Sorgen Sie sich ein wenig, dass Hapeyevas Roman ähnlich verklausuliert und mit ebenso langen und langatmigen Sätzen daherkommen könnte wie der Text, den Sie gerade lesen und bei dessen Lektüre Sie heftig stolz auf sich sind, dass Sie es schon so weit gebracht haben? Beruhigt es Sie, wenn ich oder aber der Verfasser dieses Beitrags Ihnen versichern, dass dem nicht so ist, da Hapeyeva weitestgehend aus einer kindlichen Perspektive formuliert und in vermeintlich einfacher Sprache die Komplexität ihrer belarussischen Heimat und des so genannten Homo sovieticus verständlich macht? Halten nicht auch Sie es für bereichernd, dass die Autorin ihre spätere Politisierung und ihren feministischen Standpunkt in die Erzählung einfließen lässt und die Geschlechterfrage bzw. das Aufbegehren gegen äußere oder verinnerlichte Geschlechternormen zu einem zentralen Anliegen macht – auch wenn sie dabei riskiert, dass sich ein unüberbrückbarer Graben auftut, dass die unterschiedlichen Perspektiven des Textes, die sowohl kindliche Naivität, „erwachsene“ Abgeklärtheit und ein ideologiekritisches, akademisch geschultes Reflexionsvermögen umfassen, letztlich nicht zusammenfinden? Ist nicht ein anderer Bruch, mit dem der Text arbeitet und mit dem die Autorin nonchalant zu erkennen gibt, mit allen literatur- und kulturtheoretischen Wassern gewaschen zu sein – das Spiel mit Authentizität-Effekten bei gleichzeitiger Infragestellung, ob eine solche Authentizität überhaupt möglich geschweige denn wünschenswert ist –, gänzlich geglückt?

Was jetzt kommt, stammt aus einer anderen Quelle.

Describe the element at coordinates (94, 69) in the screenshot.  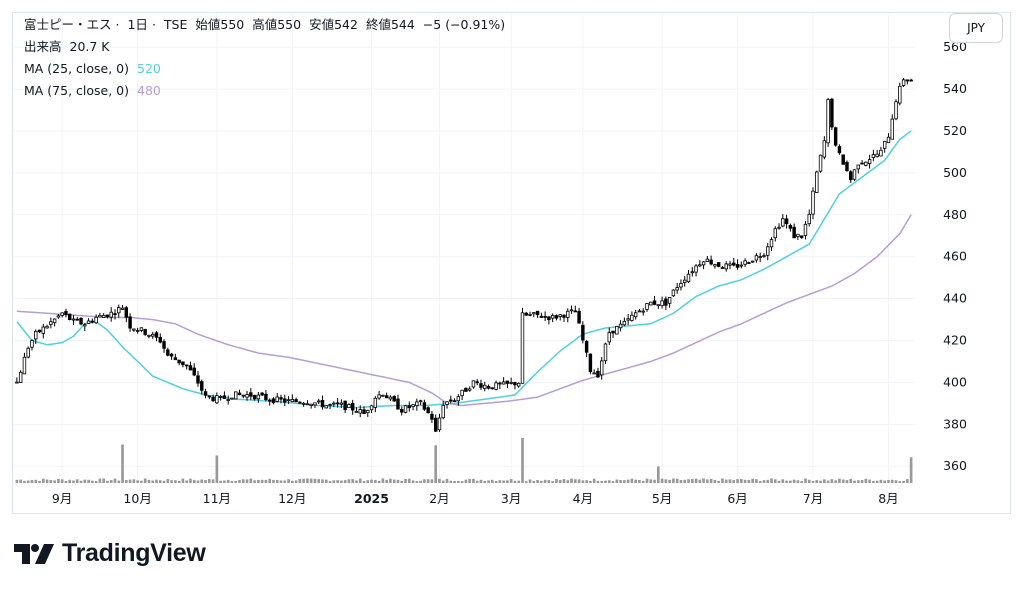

Sind Sie, hier angekommen, nicht auch der Meinung, dass es Ihnen dieser Text im letzten Absatz schuldig ist, zumindest ein wenig vom „eigentlichen“ Inhalt des Romans zu erzählen, der mit einer Reise nach Kirgisien seinen Ausgangspunkt nimmt, mit dem Aufwachsen in einem repressiven Regime fortfährt und mit einer Erzählung Tschechows endet, die der Protagonistin vor Augen führt, dass auf den eigenen Tod „das totale Nichts“ folgt, was gleichsam einen Schlussstrich unter ihre Kindheit setzt? Möchten Sie kurz vor Sendeschluss nicht doch noch erfahren, was Sie ohnehin schon wissen oder ahnen, dass Ihnen der kurze Ritt auf dem Kamel Hapeyevas einen versierten, amüsanten, desillusionierenden Einblick in die späten 80er und frühen 90er Jahre der Belarussischen Sozialistischen Sowjetrepublik ermöglicht?

Dieser Text stellt ausschließlich Fragen. Vielleicht genügt das für den Moment.